Tuesday, March 26, 2019

John Donne on the Prodigal Son

Through a happy coincidence, this coming Sunday falls on 31 October, the commemoration of John Donne. Although the rubrics are quite clear that a Sunday in Lent has precedence over the remembrance of a saint, some preachers may be inspired to say a word or two about the late Dean.

Of course, our attention will fall, naturally, on the Gospel lesson, the tale of the Prodigal Son. But in doing so, there is no reason on earth that we might not cite one of Donn'e own reflections upon the same text. And Father A. is here to help.

In Sermon LXXXVII, undated but preached at a christening, Donne deals principally with Galatians 3:27, and the idea that is baptism we "put on" or "are clothed with" Christ. It is in this context that he draws our attention to  Luke 15:22, in which the gracious father calls for a long robe -- "the best one" -- to clothe his son:
When the prodigal child returned to his father, his father clothed him entirely, and all at once. He put a robe upon him, to cover all his defects -- which robe, when God puts upon us, in clothing us with Christ, that robe is not only dignitas quam perdidit Adamas Augustine says, but it is amictus sapientiaeas Ambrose enlarges it. It does not only make us as well, as we were in Adam, but it enables us better, to preserve that state; it does not only cover us, that is, make us excusable, for our past, and present sins, but it indues us with grace, and wisdom to keep that robe still, and never to return to our former foulnesses, and deformities. (Alford ed., punctuation altered).
The quotations are from (1) Augustine's Quaestionum Evangeliorum Libri Duo, 2:33, "the first robe is the dignity which was lost by Adam," and (2) Ambrose's De Cain et Abel, 1:6:24, "the putting on [a garment] of wisdom and piety."

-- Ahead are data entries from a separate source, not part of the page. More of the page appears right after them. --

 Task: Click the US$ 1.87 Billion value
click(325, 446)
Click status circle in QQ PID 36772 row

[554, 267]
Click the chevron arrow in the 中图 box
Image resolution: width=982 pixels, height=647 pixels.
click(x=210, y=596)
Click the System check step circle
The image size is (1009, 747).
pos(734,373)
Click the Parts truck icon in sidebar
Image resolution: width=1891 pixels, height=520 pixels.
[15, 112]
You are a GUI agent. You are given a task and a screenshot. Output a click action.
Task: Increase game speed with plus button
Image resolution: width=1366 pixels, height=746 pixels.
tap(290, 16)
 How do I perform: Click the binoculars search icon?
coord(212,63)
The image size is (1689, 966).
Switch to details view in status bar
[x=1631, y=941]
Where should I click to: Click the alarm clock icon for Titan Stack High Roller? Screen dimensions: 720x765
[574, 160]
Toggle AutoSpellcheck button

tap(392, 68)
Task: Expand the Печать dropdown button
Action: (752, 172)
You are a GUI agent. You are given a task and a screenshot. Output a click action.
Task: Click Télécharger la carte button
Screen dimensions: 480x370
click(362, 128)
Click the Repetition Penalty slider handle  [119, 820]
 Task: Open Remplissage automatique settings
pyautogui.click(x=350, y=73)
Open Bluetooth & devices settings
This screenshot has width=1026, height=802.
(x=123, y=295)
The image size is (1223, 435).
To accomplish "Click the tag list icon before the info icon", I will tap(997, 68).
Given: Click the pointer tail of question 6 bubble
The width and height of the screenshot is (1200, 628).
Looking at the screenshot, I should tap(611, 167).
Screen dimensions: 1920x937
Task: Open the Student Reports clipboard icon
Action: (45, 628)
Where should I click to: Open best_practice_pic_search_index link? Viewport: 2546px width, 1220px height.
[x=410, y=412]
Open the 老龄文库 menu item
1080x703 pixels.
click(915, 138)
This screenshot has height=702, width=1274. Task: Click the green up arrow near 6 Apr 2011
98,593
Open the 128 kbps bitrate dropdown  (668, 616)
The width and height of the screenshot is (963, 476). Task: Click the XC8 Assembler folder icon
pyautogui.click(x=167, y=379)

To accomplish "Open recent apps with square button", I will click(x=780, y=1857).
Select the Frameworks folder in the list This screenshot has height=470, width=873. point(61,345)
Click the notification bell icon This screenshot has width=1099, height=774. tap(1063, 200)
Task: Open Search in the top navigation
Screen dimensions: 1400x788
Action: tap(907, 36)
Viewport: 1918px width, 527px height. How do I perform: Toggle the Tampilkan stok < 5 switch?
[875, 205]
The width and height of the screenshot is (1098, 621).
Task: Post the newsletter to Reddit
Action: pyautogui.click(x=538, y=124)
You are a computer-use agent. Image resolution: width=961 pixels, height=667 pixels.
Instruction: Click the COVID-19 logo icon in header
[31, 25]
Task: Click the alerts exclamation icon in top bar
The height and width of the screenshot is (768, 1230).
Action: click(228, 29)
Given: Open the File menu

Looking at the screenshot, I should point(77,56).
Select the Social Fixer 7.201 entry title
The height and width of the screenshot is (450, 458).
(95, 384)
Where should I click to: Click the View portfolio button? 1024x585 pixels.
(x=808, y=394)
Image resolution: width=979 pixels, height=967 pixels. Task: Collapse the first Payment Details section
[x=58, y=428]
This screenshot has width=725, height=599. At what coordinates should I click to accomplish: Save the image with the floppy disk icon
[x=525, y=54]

Please note, preaching companions, that Donne himself is not by any means a type of the Prodigal Son.  Although it took him quite a while to discern his vocation, he was a lifelong and extraordinarily devout Christian.  From a family of passionate (and sometimes martyred) Roman Catholics, he wrestled mightily with the question of conformity to the established church. But even as a law student and aspiring courtier, he spent his leisure time composing theological tractates both speculative (Biathanatos) and polemical (Ignatius His Conclave).

In other words, we beg you not to be deceived by Donne's own self-bifurcation, and to be overly sharp in distinguishing "Jack Donne" from "Dean Donne." They were the same man, with the same life-long interests.